(Dataset entries)
....................

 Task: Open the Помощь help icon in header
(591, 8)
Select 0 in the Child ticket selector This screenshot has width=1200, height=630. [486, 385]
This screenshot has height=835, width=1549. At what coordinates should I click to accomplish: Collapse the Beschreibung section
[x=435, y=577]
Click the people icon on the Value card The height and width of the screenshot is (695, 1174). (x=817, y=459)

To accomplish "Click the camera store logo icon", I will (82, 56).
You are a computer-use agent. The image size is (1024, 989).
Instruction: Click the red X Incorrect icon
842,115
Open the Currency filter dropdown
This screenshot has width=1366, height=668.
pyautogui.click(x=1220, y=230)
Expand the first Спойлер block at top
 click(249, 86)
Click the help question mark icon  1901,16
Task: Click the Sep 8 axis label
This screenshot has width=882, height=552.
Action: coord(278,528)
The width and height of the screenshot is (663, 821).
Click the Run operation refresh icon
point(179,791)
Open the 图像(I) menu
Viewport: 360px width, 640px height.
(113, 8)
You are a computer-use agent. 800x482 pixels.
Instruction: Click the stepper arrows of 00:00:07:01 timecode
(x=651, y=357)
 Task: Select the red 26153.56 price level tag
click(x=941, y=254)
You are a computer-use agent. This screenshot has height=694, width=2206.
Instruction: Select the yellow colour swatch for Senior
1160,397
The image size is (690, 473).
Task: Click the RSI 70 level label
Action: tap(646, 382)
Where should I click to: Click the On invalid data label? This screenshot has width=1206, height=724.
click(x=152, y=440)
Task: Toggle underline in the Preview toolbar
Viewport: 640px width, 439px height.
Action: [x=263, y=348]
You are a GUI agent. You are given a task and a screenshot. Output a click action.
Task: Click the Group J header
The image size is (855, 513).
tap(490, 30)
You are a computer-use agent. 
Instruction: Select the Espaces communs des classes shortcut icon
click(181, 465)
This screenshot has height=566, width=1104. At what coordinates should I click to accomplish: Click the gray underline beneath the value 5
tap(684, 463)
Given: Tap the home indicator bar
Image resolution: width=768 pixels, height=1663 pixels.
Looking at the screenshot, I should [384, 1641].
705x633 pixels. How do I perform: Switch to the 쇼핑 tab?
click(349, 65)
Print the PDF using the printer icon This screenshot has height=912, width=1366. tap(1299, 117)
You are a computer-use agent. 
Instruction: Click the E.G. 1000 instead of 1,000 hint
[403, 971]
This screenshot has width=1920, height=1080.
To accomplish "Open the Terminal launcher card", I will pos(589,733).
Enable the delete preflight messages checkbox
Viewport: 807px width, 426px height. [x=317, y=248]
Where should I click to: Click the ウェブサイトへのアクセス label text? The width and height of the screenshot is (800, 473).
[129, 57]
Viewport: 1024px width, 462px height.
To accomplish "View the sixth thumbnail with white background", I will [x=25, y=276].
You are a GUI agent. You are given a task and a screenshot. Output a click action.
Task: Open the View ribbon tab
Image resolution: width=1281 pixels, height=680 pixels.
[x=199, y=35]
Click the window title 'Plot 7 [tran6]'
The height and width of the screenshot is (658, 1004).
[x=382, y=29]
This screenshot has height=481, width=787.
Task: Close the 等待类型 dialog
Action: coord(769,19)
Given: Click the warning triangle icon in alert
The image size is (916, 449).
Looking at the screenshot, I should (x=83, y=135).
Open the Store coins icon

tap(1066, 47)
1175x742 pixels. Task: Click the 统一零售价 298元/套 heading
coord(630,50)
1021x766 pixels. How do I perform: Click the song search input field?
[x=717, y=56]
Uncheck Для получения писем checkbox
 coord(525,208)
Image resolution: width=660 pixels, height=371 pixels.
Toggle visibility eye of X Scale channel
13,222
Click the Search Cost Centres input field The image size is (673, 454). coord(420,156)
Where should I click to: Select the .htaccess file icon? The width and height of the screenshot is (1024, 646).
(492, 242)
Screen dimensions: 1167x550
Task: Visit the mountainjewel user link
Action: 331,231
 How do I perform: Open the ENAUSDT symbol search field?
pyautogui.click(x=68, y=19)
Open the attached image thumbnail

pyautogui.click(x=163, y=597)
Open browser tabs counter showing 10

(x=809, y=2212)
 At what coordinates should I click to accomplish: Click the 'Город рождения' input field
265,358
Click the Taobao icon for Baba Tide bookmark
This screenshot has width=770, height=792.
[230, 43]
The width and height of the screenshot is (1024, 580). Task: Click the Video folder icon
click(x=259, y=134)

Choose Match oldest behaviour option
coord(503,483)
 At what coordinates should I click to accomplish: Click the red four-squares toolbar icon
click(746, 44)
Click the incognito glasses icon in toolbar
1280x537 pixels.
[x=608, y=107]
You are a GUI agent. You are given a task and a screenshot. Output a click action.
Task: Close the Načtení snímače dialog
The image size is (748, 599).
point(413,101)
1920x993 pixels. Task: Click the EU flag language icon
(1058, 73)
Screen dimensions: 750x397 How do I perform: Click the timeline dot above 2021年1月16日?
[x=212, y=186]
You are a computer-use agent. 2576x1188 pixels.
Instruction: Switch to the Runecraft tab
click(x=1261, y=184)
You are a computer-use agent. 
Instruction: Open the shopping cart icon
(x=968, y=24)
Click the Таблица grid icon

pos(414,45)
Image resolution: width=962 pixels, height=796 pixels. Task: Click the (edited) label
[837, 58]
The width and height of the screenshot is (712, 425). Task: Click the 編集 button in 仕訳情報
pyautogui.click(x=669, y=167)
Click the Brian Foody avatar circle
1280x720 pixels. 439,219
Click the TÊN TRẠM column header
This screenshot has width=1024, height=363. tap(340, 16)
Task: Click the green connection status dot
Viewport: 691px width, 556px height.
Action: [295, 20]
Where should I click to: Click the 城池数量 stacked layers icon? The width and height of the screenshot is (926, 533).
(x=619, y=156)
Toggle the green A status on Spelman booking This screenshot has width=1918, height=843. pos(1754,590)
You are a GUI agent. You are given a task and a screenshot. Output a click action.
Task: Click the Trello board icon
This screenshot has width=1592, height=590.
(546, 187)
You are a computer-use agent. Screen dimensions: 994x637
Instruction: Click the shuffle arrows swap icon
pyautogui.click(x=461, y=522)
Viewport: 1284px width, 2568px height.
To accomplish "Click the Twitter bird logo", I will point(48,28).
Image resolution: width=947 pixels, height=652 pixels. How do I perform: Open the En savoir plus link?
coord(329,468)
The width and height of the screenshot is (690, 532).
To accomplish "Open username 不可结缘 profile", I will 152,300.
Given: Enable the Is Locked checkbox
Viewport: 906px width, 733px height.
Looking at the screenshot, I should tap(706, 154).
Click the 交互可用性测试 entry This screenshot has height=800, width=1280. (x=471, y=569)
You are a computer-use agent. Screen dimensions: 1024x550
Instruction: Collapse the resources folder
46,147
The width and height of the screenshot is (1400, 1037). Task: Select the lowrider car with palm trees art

....................

◆ What is required
A faithful, word-for-word transcription of the data above is required.

◆ Result below
 Task: Open the Помощь help icon in header
(591, 8)
Select 0 in the Child ticket selector This screenshot has width=1200, height=630. [486, 385]
This screenshot has height=835, width=1549. At what coordinates should I click to accomplish: Collapse the Beschreibung section
[x=435, y=577]
Click the people icon on the Value card The height and width of the screenshot is (695, 1174). (x=817, y=459)

To accomplish "Click the camera store logo icon", I will (82, 56).
You are a computer-use agent. The image size is (1024, 989).
Instruction: Click the red X Incorrect icon
842,115
Open the Currency filter dropdown
This screenshot has width=1366, height=668.
pyautogui.click(x=1220, y=230)
Expand the first Спойлер block at top
 click(249, 86)
Click the help question mark icon  1901,16
Task: Click the Sep 8 axis label
This screenshot has width=882, height=552.
Action: coord(278,528)
The width and height of the screenshot is (663, 821).
Click the Run operation refresh icon
point(179,791)
Open the 图像(I) menu
Viewport: 360px width, 640px height.
(113, 8)
You are a computer-use agent. 800x482 pixels.
Instruction: Click the stepper arrows of 00:00:07:01 timecode
(x=651, y=357)
 Task: Select the red 26153.56 price level tag
click(x=941, y=254)
You are a computer-use agent. This screenshot has height=694, width=2206.
Instruction: Select the yellow colour swatch for Senior
1160,397
The image size is (690, 473).
Task: Click the RSI 70 level label
Action: tap(646, 382)
Where should I click to: Click the On invalid data label? This screenshot has width=1206, height=724.
click(x=152, y=440)
Task: Toggle underline in the Preview toolbar
Viewport: 640px width, 439px height.
Action: [x=263, y=348]
You are a GUI agent. You are given a task and a screenshot. Output a click action.
Task: Click the Group J header
The image size is (855, 513).
tap(490, 30)
You are a computer-use agent. 
Instruction: Select the Espaces communs des classes shortcut icon
click(181, 465)
This screenshot has height=566, width=1104. At what coordinates should I click to accomplish: Click the gray underline beneath the value 5
tap(684, 463)
Given: Tap the home indicator bar
Image resolution: width=768 pixels, height=1663 pixels.
Looking at the screenshot, I should [384, 1641].
705x633 pixels. How do I perform: Switch to the 쇼핑 tab?
click(349, 65)
Print the PDF using the printer icon This screenshot has height=912, width=1366. tap(1299, 117)
You are a computer-use agent. 
Instruction: Click the E.G. 1000 instead of 1,000 hint
[403, 971]
This screenshot has width=1920, height=1080.
To accomplish "Open the Terminal launcher card", I will pos(589,733).
Enable the delete preflight messages checkbox
Viewport: 807px width, 426px height. [x=317, y=248]
Where should I click to: Click the ウェブサイトへのアクセス label text? The width and height of the screenshot is (800, 473).
[129, 57]
Viewport: 1024px width, 462px height.
To accomplish "View the sixth thumbnail with white background", I will [x=25, y=276].
You are a GUI agent. You are given a task and a screenshot. Output a click action.
Task: Open the View ribbon tab
Image resolution: width=1281 pixels, height=680 pixels.
[x=199, y=35]
Click the window title 'Plot 7 [tran6]'
The height and width of the screenshot is (658, 1004).
[x=382, y=29]
This screenshot has height=481, width=787.
Task: Close the 等待类型 dialog
Action: coord(769,19)
Given: Click the warning triangle icon in alert
The image size is (916, 449).
Looking at the screenshot, I should (x=83, y=135).
Open the Store coins icon

tap(1066, 47)
1175x742 pixels. Task: Click the 统一零售价 298元/套 heading
coord(630,50)
1021x766 pixels. How do I perform: Click the song search input field?
[x=717, y=56]
Uncheck Для получения писем checkbox
 coord(525,208)
Image resolution: width=660 pixels, height=371 pixels.
Toggle visibility eye of X Scale channel
13,222
Click the Search Cost Centres input field The image size is (673, 454). coord(420,156)
Where should I click to: Select the .htaccess file icon? The width and height of the screenshot is (1024, 646).
(492, 242)
Screen dimensions: 1167x550
Task: Visit the mountainjewel user link
Action: 331,231
 How do I perform: Open the ENAUSDT symbol search field?
pyautogui.click(x=68, y=19)
Open the attached image thumbnail

pyautogui.click(x=163, y=597)
Open browser tabs counter showing 10

(x=809, y=2212)
 At what coordinates should I click to accomplish: Click the 'Город рождения' input field
265,358
Click the Taobao icon for Baba Tide bookmark
This screenshot has width=770, height=792.
[230, 43]
The width and height of the screenshot is (1024, 580). Task: Click the Video folder icon
click(x=259, y=134)

Choose Match oldest behaviour option
coord(503,483)
 At what coordinates should I click to accomplish: Click the red four-squares toolbar icon
click(746, 44)
Click the incognito glasses icon in toolbar
1280x537 pixels.
[x=608, y=107]
You are a GUI agent. You are given a task and a screenshot. Output a click action.
Task: Close the Načtení snímače dialog
The image size is (748, 599).
point(413,101)
1920x993 pixels. Task: Click the EU flag language icon
(1058, 73)
Screen dimensions: 750x397 How do I perform: Click the timeline dot above 2021年1月16日?
[x=212, y=186]
You are a computer-use agent. 2576x1188 pixels.
Instruction: Switch to the Runecraft tab
click(x=1261, y=184)
You are a computer-use agent. 
Instruction: Open the shopping cart icon
(x=968, y=24)
Click the Таблица grid icon

pos(414,45)
Image resolution: width=962 pixels, height=796 pixels. Task: Click the (edited) label
[837, 58]
The width and height of the screenshot is (712, 425). Task: Click the 編集 button in 仕訳情報
pyautogui.click(x=669, y=167)
Click the Brian Foody avatar circle
1280x720 pixels. 439,219
Click the TÊN TRẠM column header
This screenshot has width=1024, height=363. tap(340, 16)
Task: Click the green connection status dot
Viewport: 691px width, 556px height.
Action: [295, 20]
Where should I click to: Click the 城池数量 stacked layers icon? The width and height of the screenshot is (926, 533).
(x=619, y=156)
Toggle the green A status on Spelman booking This screenshot has width=1918, height=843. pos(1754,590)
You are a GUI agent. You are given a task and a screenshot. Output a click action.
Task: Click the Trello board icon
This screenshot has width=1592, height=590.
(546, 187)
You are a computer-use agent. Screen dimensions: 994x637
Instruction: Click the shuffle arrows swap icon
pyautogui.click(x=461, y=522)
Viewport: 1284px width, 2568px height.
To accomplish "Click the Twitter bird logo", I will point(48,28).
Image resolution: width=947 pixels, height=652 pixels. How do I perform: Open the En savoir plus link?
coord(329,468)
The width and height of the screenshot is (690, 532).
To accomplish "Open username 不可结缘 profile", I will 152,300.
Given: Enable the Is Locked checkbox
Viewport: 906px width, 733px height.
Looking at the screenshot, I should tap(706, 154).
Click the 交互可用性测试 entry This screenshot has height=800, width=1280. (x=471, y=569)
You are a computer-use agent. Screen dimensions: 1024x550
Instruction: Collapse the resources folder
46,147
The width and height of the screenshot is (1400, 1037). Task: Select the lowrider car with palm trees art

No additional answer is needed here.